At that point, the data hadn't really been put together and there wasn't an organised faction within the US government that was aware of the unforeseen consequences of Project Jade Serenity. Even if there were, at that time, some few people within the US Army who had an inkling (and knew that illegal experimentation had been carried out), they had no reason to assume that having (then) SFC Mackenzie Chase Taylor rot away in Fort Leavenworth would do any harm to their interests.

There were these two military men suspected or convicted of crimes who orchestrated an escape from the base (outlying part of Camp Mackall, NC) where the Project Jade Serenity experiments were set, but two deserters/escaped prisoners, even violent, murdering ones, seemed like a problem a coterie of conspirational officers within the US Army, DARPA or DOD could solve.

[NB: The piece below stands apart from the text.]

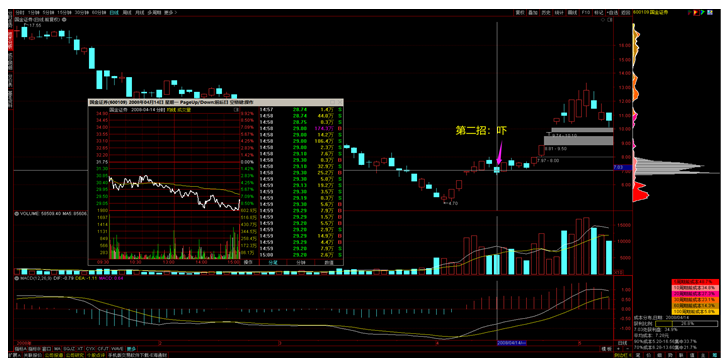Toggle the +自选 watchlist button
Screen dimensions: 725x363
tap(612, 12)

Some of the people who were covering up crimes might have planned to ensure that the deserters remained uncaught (and thus silent) or that whenever the deserters were ultimately caught, they would elect to take a plea bargain that included not airing old dirty laundry about the experiments in return for backing off from the death penalty. Hell, there might have been some people afraid enough of them talking who were considering arranging that when they were caught, they weren't brought in alive.

It was only after evidence began to come to light that the former Project Jade Serenity test subjects were exhibiting profoundly strange medical issues that things began to change. Some time after that information first became clear to a small group of people with access to widely disparate information sources, some people in the El Paso Intelligence Center (EPIC) put together an intelligence picture that made it imperative to mount a task force to capture the escaped military convicts/deserters in Mexico.

The two were by now apparently powerful figures in the drug cartels and were living more or less openly within a certain area near the border. The local authorities seemed thoroughly cowed, subverted or both and the federal police, for some reason, refused to operate in the area. After the FBI, US Marshals, DEA and the CBP and ICE tried and failed to get the Mexican authorities to arrest the two men and several other US citizens allegedly involved in criminal conspiracies in the area, some shadowy figures within high military circles apparently came up with an alternate plan.

Colonel Ortiz, who used to be the commanding officer of Raul Vargas, the former Special Forces warrant officer who was now a high-up in the Knights Templars, was authorised to mount an operation where some of Vargas' former comrades-in-arms would approach him with an offer to squash the more serious crimes he was accused in return for him turning himself in to the task force now established to deal with the fall-out of Project Jade Serenity, which was codenamed Onyx Rain.

Whether Colonel Ortiz received secret orders to kill Vargas if that approach failed is not known to the PCs. What they were told is that the fall-back plan was capture and rendering back to the US, where he would have been turned over to a law enforcement task force composed of Army CID and CBP/ICE. In any event, Col. Ortiz and his hand-picked team of Special Forces never came back from the mission. They were not killed, however, and intelligence indicates that they are still in the area, but not replying to attempts to contact them.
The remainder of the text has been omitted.